Chindy melepas pelukan mereka, terdengar suara ingus yang di tarik dari hidung, tatapannya mulai menghangat, banyak timbul tanya yang menerpa pikirannya.
"Makasih, Kala."
Hanya itu yang mampu keluar dari mulut chindy. Dia bingung harus membalas ucapan Kala seperti apa, dalam dirinya ia meminta maaf jika ucapannya tak sesuai dengan yang di pikirkan oleh Kala. Chindy sungguh berterimakasih ke Kala, karena dukungan dari Kala ia bisa menumpahkan semua emosi kesedihannya, meskipun ia harus merelakan harga dirinya di hadapan Kala.
Tetapi ada sebuah perasaan aneh dalam dirinya, ia yang awalnya sedikit luluh ke Kala tiba-tiba menjadi keras seperti batu, tatapannya kembali dingin seperti biasanya. Tubuhnya menjauh dari Kala, di usapnya secara kasar air matanya, tangannya menepis Kala yang ingin mendekatinya.
"Stop. Mending sekarang kita tidur." Ucap Chindy, ia tak mau menatap Kala. Dirinya malu, sangat tak mungkin jika dirinya secepat ini luluh ke Kala, semua manusia tak ada yang benar-benar tulus, pasti ada munafiknya. Kalimat Kala hanya penenang, bukan beneran tulus. Pikirnya.
"Kak Chindy?" Tanya Kala, menatap heran lantaran Chindy yang tiba-tiba menjauh darinya.

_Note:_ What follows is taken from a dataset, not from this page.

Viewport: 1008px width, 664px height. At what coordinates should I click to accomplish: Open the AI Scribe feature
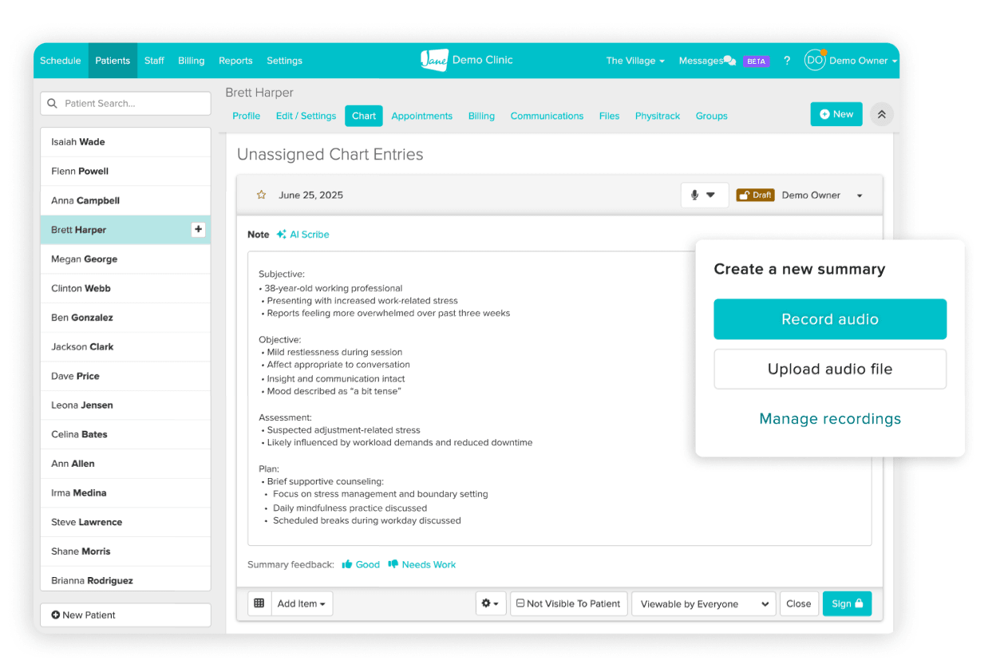pyautogui.click(x=304, y=235)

Chindy melenggang pergi meninggalkan Kala, ia duluan berjalan kaki menuju kamar Kala, tanpa menghiraukan Kala yang nampak sangat kebingungan dengan perubahan sikap Chindy secara drastis. Bukannya tadi sedang mellow, ya? Kenapa tiba-tiba jadi canggung begini.
Kala hanya bisa menghela nafas, ia memaklumi atas sifat Chindy yang berubah drastis, mungkin karena mentalnya yang sudah di rusak sejak kecil membuatnya jadi seperti ini. Kala sama sekali tak keberatan dengan kekurangannya Chindy, ia semakin menyukai kakak kelas cueknya ini.
Langkah kaki Kala menyusuli Chindy, di lihatnya pintu kamar terbuka, matanya menatap Chindy yang sudah tiduran terlentang di sisi kiri kasur. Untung saja kasur Kala lumayan besar, mereka jadi gak terlalu sempit untuk tidur.
Kala menutup kembali pintu kamarnya, ia berjalan mematikan lampu kamar, lalu di hidupkannya lampu tidur yang berwarna coklat kekuningan itu. Tubuhnya mengambil tempat di samping kanan kasur, sebelum dirinya benar-benar terlelap akan tidur, sempat di tatapnya wajah Chindy yang tertidur dengan tenang.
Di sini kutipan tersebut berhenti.